The ZX81 was designed to be small, simple, and above all inexpensive, using as few components as possible to keep the cost down. Video output was to a television set rather than a dedicated monitor. Programs and data were loaded and saved onto compact audio cassettes. It had only four silicon chips and a mere 1 KB of memory. The machine had no power switch or any moving parts, with the exception of a VHF TV channel selector switch present on early "ZX81 USA" models and the Timex-Sinclair 1000, and it used a pressure-sensitive membrane keyboard for manual input. The ZX81's limitations prompted the emergence of a flourishing market in third-party peripherals to improve its capabilities. Such limitations, however, achieved Sinclair's objective of keeping the cost as low as possible. Its distinctive case and keyboard brought designer Rick Dickinson a Design Council award.

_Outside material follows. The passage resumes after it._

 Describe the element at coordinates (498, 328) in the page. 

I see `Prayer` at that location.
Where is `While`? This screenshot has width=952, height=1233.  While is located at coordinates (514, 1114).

The ZX81 could be bought by mail order in kit form or pre-assembled. It was the first inexpensive mass-market home computer that could be bought from high street stores, led by W. H. Smith and soon many other retailers. The ZX81 marked the point when computing in Britain became an activity for the general public rather than the preserve of businessmen and electronics hobbyists. It produced a huge community of enthusiasts, some of whom founded their own businesses producing software and hardware for the ZX81, and many went on to play a major role in the British computer industry. The ZX81's commercial success made Sinclair Research one of Britain's leading computer manufacturers and earned a fortune and an eventual knighthood for the company's founder Sir Clive Sinclair.